Tout en fictionnant plus que Porfirio, dont l’acteur était aussi le personnage, Monos offre-t-il, malgré une mise en scène très stylisée, une vision proche du documentaire ?

Mon scénario est basé sur des témoignages de gens qui ont été kidnappés en Colombie ou ailleurs, célèbres ou inconnus, pour des raisons politiques, de l’argent ou simplement par erreur… J’y ai lu beaucoup de peur et de souffrance, mais aussi des passages qui disaient : « Je suis au milieu de la jungle, c’est ma prison, et c’est le plus bel endroit que j’aie vu de ma vie, en regardant autour de moi, je me dis que Dieu existe… » Beaucoup de ces otages ont raconté que de temps à autre, ils recevaient la visite des chefs, ceux qui commandaient et négociaient. Mais aussi que la plupart du temps, ils étaient en compagnie de leurs gardiens : des sous-fifres, au plus bas de l’échelle dans la hiérarchie de la guérilla, et le plus souvent, des enfants ou des adolescents…
Dans le livre Même le silence a une fin, où Ingrid Betancourt relate ses six années de captivité en Colombie, comme otage des FARC — même si son cas est un peu différent, car elle était une personnalité en vue —, il y a un chapitre où elle raconte qu’à un moment, elle était gardée par des enfants. Tous ces témoignages, que ce soient de petits recueils obscurs tirés à 500 exemplaires ou des best-sellers, m’ont nourri pour écrire. C’est vraiment cette réalité que je souhaitais raconter.
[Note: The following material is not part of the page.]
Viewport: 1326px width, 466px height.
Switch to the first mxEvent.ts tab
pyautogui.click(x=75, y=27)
Il y a dans votre film des références très nettes à l’univers de Joseph Conrad, Au cœur des ténèbres, et son adaptation par Francis Ford Coppola, Apocalypse Now. Ainsi qu’à Sa Majesté des mouches de William Golding et au film éponyme de Peter Brook...

Sa Majesté des mouches et Au cœur des ténèbres sont deux références presque incontournables de la culture littéraire des préadolescents de par le monde. Je les ai lus et ils m’ont marqué, c’est vrai. L’image de la tête de cochon au bout d’une pique, qui vient de Sa Majesté des mouches, je l’ai intégrée à mon film parce que c’est désormais une image aussi signifiante que la boîte de Campbell Soup dessinée par Andy Warhol. Cette image fait partie intégrante de notre pop culture. Il est évident qu’avec Monos, je travaille plusieurs genres, qui vont du film de guerre au fantastique. Beaucoup de choses ont été dites au cinéma, notamment dans Beau Travail de Claire Denis, Requiem pour un massacre de Elem Klimov, Platoon de Oliver Stone, Full Metal Jacket de Stanley Kubrick…

 

Avez-vous rencontré des jeunes gens qui ont gardé des otages pendant la guérilla ?
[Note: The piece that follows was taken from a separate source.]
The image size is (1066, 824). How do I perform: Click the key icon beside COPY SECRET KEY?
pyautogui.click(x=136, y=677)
Oui, bien sûr. Et d’ailleurs, celui qu’on appelle le messager dans le film joue son propre rôle. Je l’ai rencontré dans un camp de réinsertion organisé par le gouvernement colombien, où se retrouvent des combattants de gauche comme de droite, qui participent à des thérapies et apprennent des métiers, afin de revenir dans la société. Et j’ai rencontré ce petit bonhomme, qui s’occupait des chevaux dans ce camp. J’ai découvert qu’il était devenu membre de la guérilla à 11 ans, et a grimpé jusqu’au sommet de l’unité combattante, l’une des plus féroces, qui s’appelle Unité de combat 52. Il a déserté à 24 ans, treize ans plus tard. Et cet homme a acquis un savoir gigantesque sur la guerre, il est devenu une sorte de spécialiste. Il m’a donné des tas d’informations et notamment celle-ci : que la guérilla colombienne avait engagé des conseillers de différents horizons pour venir leur enseigner l’art de la guerre, et notamment du Vietnam. Beaucoup de spectateurs et de critiques pensent que la scène où les gardiens se meuvent comme dans un ballet chorégraphié, le corps couvert de peintures, est une figure de style et une référence à Apocalypse Now. C’est en fait une scène que cet homme m’a inspirée.

Vous jouez beaucoup sur le réel et l’irréel…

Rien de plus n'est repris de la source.